Both ISI and pre-synaptic firing rate are required to predict instantaneous synaptic weight change. Instantaneous weight change events were grouped into 7 weight change bins. Interspike interval was calculated from the closest pre-synaptic spike and closest post-synaptic spike that preceded the weight change event. (A) ISI and pre-synaptic firing rate together yielded the best two-variable prediction score. Adding in the interval between the two pre-synaptic spikes (pre1-pre2) produced a prediction score comparable to, but not better than the end weight prediction score. Note that a subset of instantaneous weight changes were not preceded by two pre-synaptic spikes and thus were excluded from those random forest regressions. (B) The mean ISI was calculated for each weight change bin. Note that the highest weight increase had small positive interspike intervals, and smaller weight increases had larger postive interspike intervals. As predicted by STDP theory, the weight decreases had negative interspike intervals.

4. Discussion

In this study, we addressed how temporal and spatial patterns of in vivo-like synaptic inputs with trial-to-trial variability impact the direction and magnitude of synaptic plasticity. We employed a calcium-based plasticity rule in a biologically constrained, morphologically complete SPN model, previously validated on in vitro plasticity protocols, to predict plasticity for in vivo-like conditions. We found that synaptic plasticity with in vivo-like activity is robust to trial-to-trial variability. Further, we found that both pre-synaptic firing rate and the size of clusters of synaptic inputs on the dendritic tree controls synaptic plasticity outcomes. Calcium dynamics, on a slower time scale than used for the learning rule, was highly predictive of the change in synaptic weight. Calcium dynamics are influenced by local synaptic activity and depolarization. Accordingly, neighboring activity appears to influence the magnitude of synaptic plasticity, in that synapses with large weight changes have a few neighbors that receive a high rate of synaptic inputs. However, we were unable to find a quantitative measure of neighboring activity that improved weight change prediction by the random forest regression. Our work provides key insights into the nature of synaptic plasticity in conditions more likely to occur during behavior.
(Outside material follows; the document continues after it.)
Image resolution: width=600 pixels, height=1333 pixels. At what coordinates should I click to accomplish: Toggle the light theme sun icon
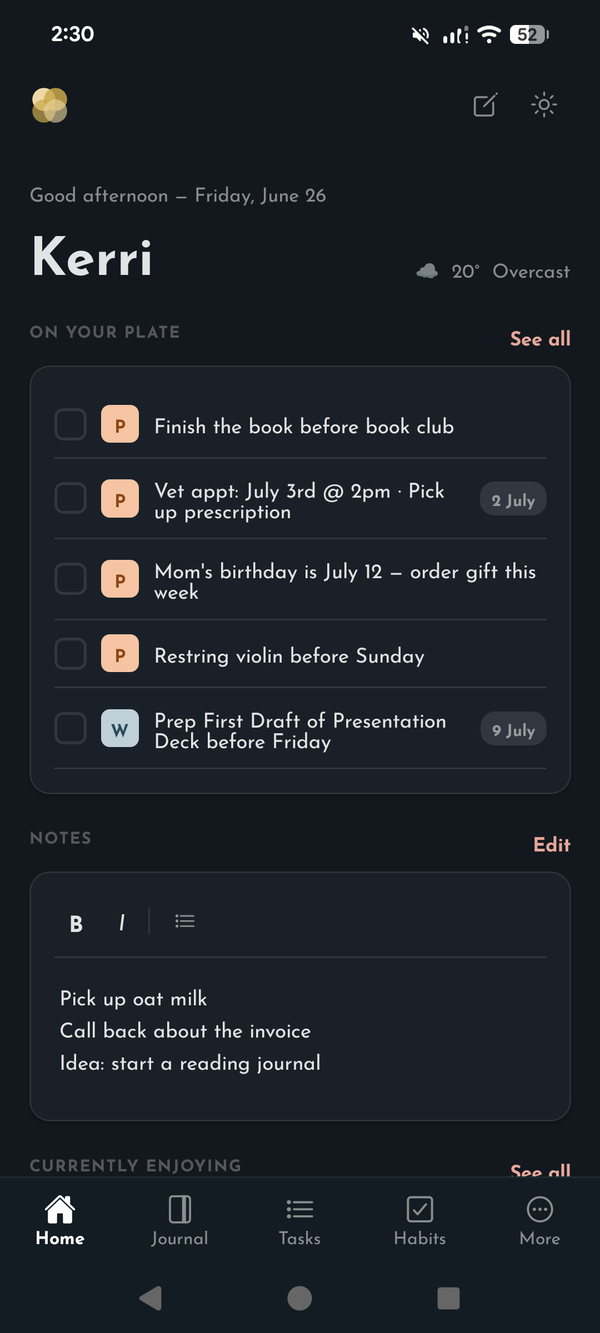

Our finding that plasticity at a single synapse is influenced by neighboring synaptic activity and size of clusters is consistent with prior studies (both in vivo and in vitro) showing relationships between spatial synaptic input patterns and plasticity. For instance, in SPNs in vitro, spatially clustered synaptic inputs can produce supralinear depolarization and calcium transients [39,43,71,76,83]. In cortical and hippocampal pyramidal neurons in vitro, spatially clustered inputs have been shown to induce synaptic potentiation (termed cooperative LTP) [20,23,24,81,82,84,85,86,87,88]. Complementing these in vitro findings, correlated activity in spatially clustered spines has been observed in vivo in pyramidal neurons [9,89,90,91], and in vivo calcium transients in neighboring spines of the same dendritic branch correlate with structural potentiation of spines in motor cortical neurons [80]. In the striatum, a recent study showed that SPN spines that are innervated by motor cortex pyramidal neurons involved in learning are clustered on dendrites [92]. Building on these findings, our work predicts that neighboring synaptic interactions can influence the direction and magnitude of corticostriatal synaptic plasticity in vivo, with high neighboring activity producing a larger magnitude of both LTP and LTD, and smaller clusters tending to produce LTP. Our results further suggest that correlated activity between spike trains allows synaptic plasticity to occur with fewer synaptic inputs. When the correlations were eliminated by shuffling ISIs, LTP did not occur, but LTP was recovered by increasing the number of spike trains. In other words, coordination of firing between pre-synaptic neurons reduces the number of pre-synaptic spike trains needed to produce LTP. The mean distance between spines in the experimentally observed clusters on SPN dendrites was ~10 μm [92], which is consistent with our observation that smaller clusters are more likely to exhibit LTP.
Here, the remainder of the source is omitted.